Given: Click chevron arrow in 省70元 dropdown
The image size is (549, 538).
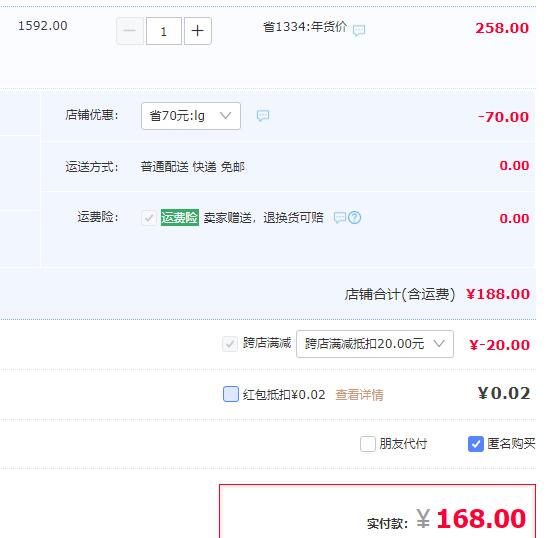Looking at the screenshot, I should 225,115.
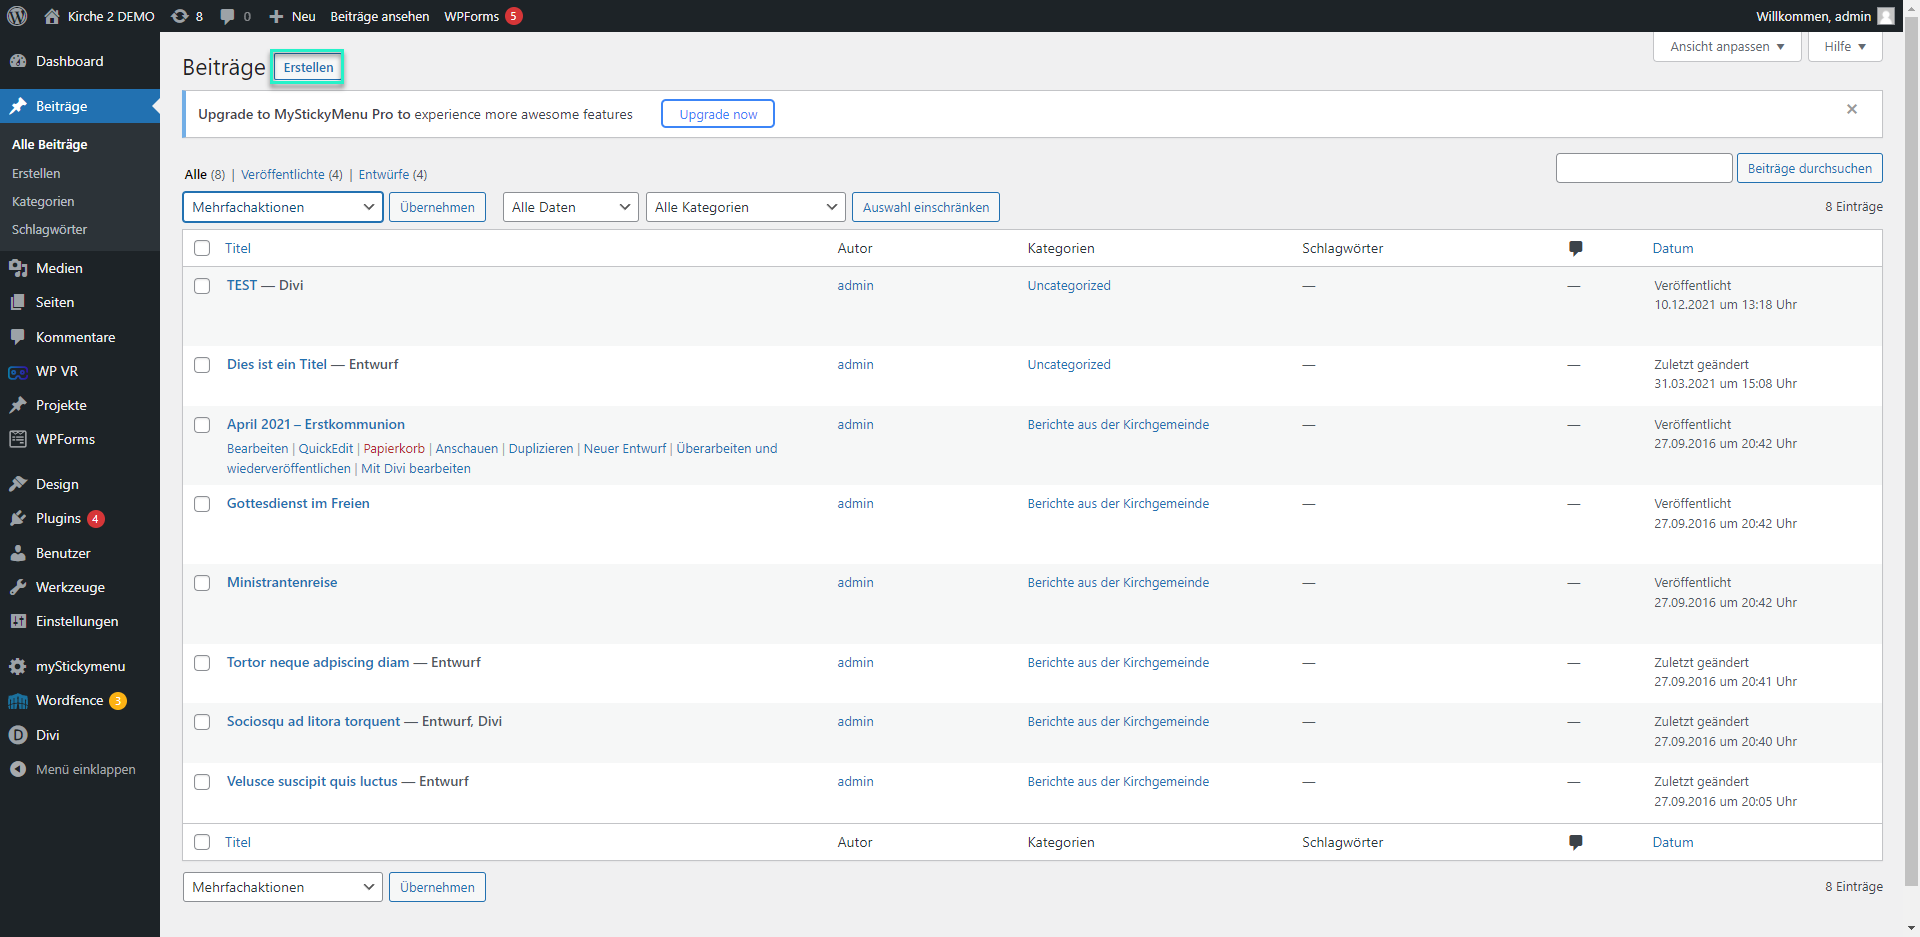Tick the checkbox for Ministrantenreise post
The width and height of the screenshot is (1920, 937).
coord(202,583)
━━━━━━━━
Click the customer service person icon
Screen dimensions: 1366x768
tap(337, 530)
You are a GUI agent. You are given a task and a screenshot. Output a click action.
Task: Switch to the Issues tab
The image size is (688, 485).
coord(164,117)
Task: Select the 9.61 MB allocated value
━━━━━━━━
What you will do: Would you print exactly, and only, the lines of the data above from the line with "Task: Switch to the Issues tab" through the line with "Task: Select the 9.61 MB allocated value", inclusive?

Exercise answer:
Task: Switch to the Issues tab
The image size is (688, 485).
coord(164,117)
Task: Select the 9.61 MB allocated value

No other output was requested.